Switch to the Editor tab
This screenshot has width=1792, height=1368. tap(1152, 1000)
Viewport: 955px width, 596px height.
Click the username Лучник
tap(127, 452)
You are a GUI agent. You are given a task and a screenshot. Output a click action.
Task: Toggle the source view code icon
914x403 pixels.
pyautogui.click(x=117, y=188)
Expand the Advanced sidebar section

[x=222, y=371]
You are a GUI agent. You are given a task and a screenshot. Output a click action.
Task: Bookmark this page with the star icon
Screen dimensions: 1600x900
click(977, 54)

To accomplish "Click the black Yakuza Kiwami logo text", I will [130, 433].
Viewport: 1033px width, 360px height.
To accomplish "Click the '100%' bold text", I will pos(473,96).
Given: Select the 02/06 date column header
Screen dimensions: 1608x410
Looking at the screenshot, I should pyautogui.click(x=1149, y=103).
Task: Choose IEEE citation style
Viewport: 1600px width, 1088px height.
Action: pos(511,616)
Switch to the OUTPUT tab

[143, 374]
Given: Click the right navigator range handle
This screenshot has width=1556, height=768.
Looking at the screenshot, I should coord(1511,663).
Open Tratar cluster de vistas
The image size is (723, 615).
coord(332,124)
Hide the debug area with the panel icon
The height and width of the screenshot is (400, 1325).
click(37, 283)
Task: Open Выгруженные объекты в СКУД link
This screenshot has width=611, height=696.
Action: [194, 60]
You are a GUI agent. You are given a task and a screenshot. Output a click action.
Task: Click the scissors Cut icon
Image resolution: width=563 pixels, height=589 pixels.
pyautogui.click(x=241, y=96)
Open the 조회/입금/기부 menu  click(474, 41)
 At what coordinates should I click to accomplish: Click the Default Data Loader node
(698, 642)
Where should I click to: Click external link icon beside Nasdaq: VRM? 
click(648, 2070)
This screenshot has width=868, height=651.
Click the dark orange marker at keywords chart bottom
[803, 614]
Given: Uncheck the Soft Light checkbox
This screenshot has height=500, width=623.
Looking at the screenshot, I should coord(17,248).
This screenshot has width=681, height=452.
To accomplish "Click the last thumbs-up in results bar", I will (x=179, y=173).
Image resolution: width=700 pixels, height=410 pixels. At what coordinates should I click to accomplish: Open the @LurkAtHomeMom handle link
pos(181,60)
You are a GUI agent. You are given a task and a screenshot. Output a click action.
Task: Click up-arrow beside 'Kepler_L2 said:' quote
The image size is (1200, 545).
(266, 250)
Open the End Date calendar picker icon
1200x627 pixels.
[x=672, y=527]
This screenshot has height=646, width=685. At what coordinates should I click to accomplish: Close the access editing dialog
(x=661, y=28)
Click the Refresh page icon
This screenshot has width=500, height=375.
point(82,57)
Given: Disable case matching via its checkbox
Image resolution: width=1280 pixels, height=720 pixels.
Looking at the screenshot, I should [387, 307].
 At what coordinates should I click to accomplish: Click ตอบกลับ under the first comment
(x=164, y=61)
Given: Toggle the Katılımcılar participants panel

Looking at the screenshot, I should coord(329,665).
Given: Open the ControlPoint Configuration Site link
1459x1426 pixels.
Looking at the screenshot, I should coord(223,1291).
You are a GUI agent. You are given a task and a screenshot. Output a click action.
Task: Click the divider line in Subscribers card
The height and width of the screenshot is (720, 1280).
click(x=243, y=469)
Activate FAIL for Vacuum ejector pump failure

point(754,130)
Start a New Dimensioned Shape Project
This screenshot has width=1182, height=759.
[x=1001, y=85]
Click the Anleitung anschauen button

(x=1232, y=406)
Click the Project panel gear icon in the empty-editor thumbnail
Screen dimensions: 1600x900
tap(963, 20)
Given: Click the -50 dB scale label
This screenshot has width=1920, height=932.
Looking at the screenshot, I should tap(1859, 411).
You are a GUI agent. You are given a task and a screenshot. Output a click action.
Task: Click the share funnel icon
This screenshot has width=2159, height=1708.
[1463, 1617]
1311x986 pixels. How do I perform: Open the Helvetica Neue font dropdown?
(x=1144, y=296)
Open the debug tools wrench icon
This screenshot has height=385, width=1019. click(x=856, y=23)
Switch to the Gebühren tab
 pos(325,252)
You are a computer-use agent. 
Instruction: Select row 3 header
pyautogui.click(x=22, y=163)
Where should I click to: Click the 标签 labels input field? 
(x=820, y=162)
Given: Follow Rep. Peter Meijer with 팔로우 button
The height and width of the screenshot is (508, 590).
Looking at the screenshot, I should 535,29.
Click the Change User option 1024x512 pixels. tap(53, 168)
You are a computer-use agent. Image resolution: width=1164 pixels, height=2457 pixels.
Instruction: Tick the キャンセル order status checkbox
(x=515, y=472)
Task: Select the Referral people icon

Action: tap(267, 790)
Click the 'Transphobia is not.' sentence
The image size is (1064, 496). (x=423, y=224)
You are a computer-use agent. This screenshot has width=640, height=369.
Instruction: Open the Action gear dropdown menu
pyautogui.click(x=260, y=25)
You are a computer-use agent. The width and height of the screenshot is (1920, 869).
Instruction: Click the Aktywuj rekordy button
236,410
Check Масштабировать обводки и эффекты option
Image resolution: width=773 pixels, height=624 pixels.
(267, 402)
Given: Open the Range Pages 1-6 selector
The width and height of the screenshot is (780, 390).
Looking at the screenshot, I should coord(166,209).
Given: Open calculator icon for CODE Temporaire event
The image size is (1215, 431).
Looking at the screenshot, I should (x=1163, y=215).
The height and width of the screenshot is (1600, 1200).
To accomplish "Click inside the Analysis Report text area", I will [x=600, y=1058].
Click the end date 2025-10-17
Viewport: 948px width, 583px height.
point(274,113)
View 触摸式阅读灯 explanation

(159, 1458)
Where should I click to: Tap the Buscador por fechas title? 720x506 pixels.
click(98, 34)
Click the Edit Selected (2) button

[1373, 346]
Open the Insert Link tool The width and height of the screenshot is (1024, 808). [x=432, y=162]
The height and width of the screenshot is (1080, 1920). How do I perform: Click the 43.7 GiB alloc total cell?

> [TRY IT]
Using the material above, output each line exactly as it appears.

> [REPLY TO THE TASK]
Switch to the Editor tab
This screenshot has width=1792, height=1368. tap(1152, 1000)
Viewport: 955px width, 596px height.
Click the username Лучник
tap(127, 452)
You are a GUI agent. You are given a task and a screenshot. Output a click action.
Task: Toggle the source view code icon
914x403 pixels.
pyautogui.click(x=117, y=188)
Expand the Advanced sidebar section

[x=222, y=371]
You are a GUI agent. You are given a task and a screenshot. Output a click action.
Task: Bookmark this page with the star icon
Screen dimensions: 1600x900
click(977, 54)

To accomplish "Click the black Yakuza Kiwami logo text", I will [130, 433].
Viewport: 1033px width, 360px height.
To accomplish "Click the '100%' bold text", I will pos(473,96).
Given: Select the 02/06 date column header
Screen dimensions: 1608x410
Looking at the screenshot, I should pyautogui.click(x=1149, y=103).
Task: Choose IEEE citation style
Viewport: 1600px width, 1088px height.
Action: pos(511,616)
Switch to the OUTPUT tab

[143, 374]
Given: Click the right navigator range handle
This screenshot has width=1556, height=768.
Looking at the screenshot, I should coord(1511,663).
Open Tratar cluster de vistas
The image size is (723, 615).
coord(332,124)
Hide the debug area with the panel icon
The height and width of the screenshot is (400, 1325).
click(37, 283)
Task: Open Выгруженные объекты в СКУД link
This screenshot has width=611, height=696.
Action: [194, 60]
You are a GUI agent. You are given a task and a screenshot. Output a click action.
Task: Click the scissors Cut icon
Image resolution: width=563 pixels, height=589 pixels.
pyautogui.click(x=241, y=96)
Open the 조회/입금/기부 menu  click(474, 41)
 At what coordinates should I click to accomplish: Click the Default Data Loader node
(698, 642)
Where should I click to: Click external link icon beside Nasdaq: VRM? 
click(648, 2070)
This screenshot has width=868, height=651.
Click the dark orange marker at keywords chart bottom
[803, 614]
Given: Uncheck the Soft Light checkbox
This screenshot has height=500, width=623.
Looking at the screenshot, I should coord(17,248).
This screenshot has width=681, height=452.
To accomplish "Click the last thumbs-up in results bar", I will (x=179, y=173).
Image resolution: width=700 pixels, height=410 pixels. At what coordinates should I click to accomplish: Open the @LurkAtHomeMom handle link
pos(181,60)
You are a GUI agent. You are given a task and a screenshot. Output a click action.
Task: Click up-arrow beside 'Kepler_L2 said:' quote
The image size is (1200, 545).
(266, 250)
Open the End Date calendar picker icon
1200x627 pixels.
[x=672, y=527]
This screenshot has height=646, width=685. At what coordinates should I click to accomplish: Close the access editing dialog
(x=661, y=28)
Click the Refresh page icon
This screenshot has width=500, height=375.
point(82,57)
Given: Disable case matching via its checkbox
Image resolution: width=1280 pixels, height=720 pixels.
Looking at the screenshot, I should [387, 307].
 At what coordinates should I click to accomplish: Click ตอบกลับ under the first comment
(x=164, y=61)
Given: Toggle the Katılımcılar participants panel

Looking at the screenshot, I should coord(329,665).
Given: Open the ControlPoint Configuration Site link
1459x1426 pixels.
Looking at the screenshot, I should coord(223,1291).
You are a GUI agent. You are given a task and a screenshot. Output a click action.
Task: Click the divider line in Subscribers card
The height and width of the screenshot is (720, 1280).
click(x=243, y=469)
Activate FAIL for Vacuum ejector pump failure

point(754,130)
Start a New Dimensioned Shape Project
This screenshot has width=1182, height=759.
[x=1001, y=85]
Click the Anleitung anschauen button

(x=1232, y=406)
Click the Project panel gear icon in the empty-editor thumbnail
Screen dimensions: 1600x900
tap(963, 20)
Given: Click the -50 dB scale label
This screenshot has width=1920, height=932.
Looking at the screenshot, I should tap(1859, 411).
You are a GUI agent. You are given a task and a screenshot. Output a click action.
Task: Click the share funnel icon
This screenshot has width=2159, height=1708.
[1463, 1617]
1311x986 pixels. How do I perform: Open the Helvetica Neue font dropdown?
(x=1144, y=296)
Open the debug tools wrench icon
This screenshot has height=385, width=1019. click(x=856, y=23)
Switch to the Gebühren tab
 pos(325,252)
You are a computer-use agent. 
Instruction: Select row 3 header
pyautogui.click(x=22, y=163)
Where should I click to: Click the 标签 labels input field? 
(x=820, y=162)
Given: Follow Rep. Peter Meijer with 팔로우 button
The height and width of the screenshot is (508, 590).
Looking at the screenshot, I should 535,29.
Click the Change User option 1024x512 pixels. tap(53, 168)
You are a computer-use agent. Image resolution: width=1164 pixels, height=2457 pixels.
Instruction: Tick the キャンセル order status checkbox
(x=515, y=472)
Task: Select the Referral people icon

Action: tap(267, 790)
Click the 'Transphobia is not.' sentence
The image size is (1064, 496). (x=423, y=224)
You are a computer-use agent. This screenshot has width=640, height=369.
Instruction: Open the Action gear dropdown menu
pyautogui.click(x=260, y=25)
You are a computer-use agent. The width and height of the screenshot is (1920, 869).
Instruction: Click the Aktywuj rekordy button
236,410
Check Масштабировать обводки и эффекты option
Image resolution: width=773 pixels, height=624 pixels.
(267, 402)
Given: Open the Range Pages 1-6 selector
The width and height of the screenshot is (780, 390).
Looking at the screenshot, I should coord(166,209).
Given: Open calculator icon for CODE Temporaire event
The image size is (1215, 431).
Looking at the screenshot, I should (x=1163, y=215).
The height and width of the screenshot is (1600, 1200).
To accomplish "Click inside the Analysis Report text area", I will [x=600, y=1058].
Click the end date 2025-10-17
Viewport: 948px width, 583px height.
point(274,113)
View 触摸式阅读灯 explanation

(159, 1458)
Where should I click to: Tap the Buscador por fechas title? 720x506 pixels.
click(98, 34)
Click the Edit Selected (2) button

[1373, 346]
Open the Insert Link tool The width and height of the screenshot is (1024, 808). [x=432, y=162]
The height and width of the screenshot is (1080, 1920). How do I perform: Click the 43.7 GiB alloc total cell?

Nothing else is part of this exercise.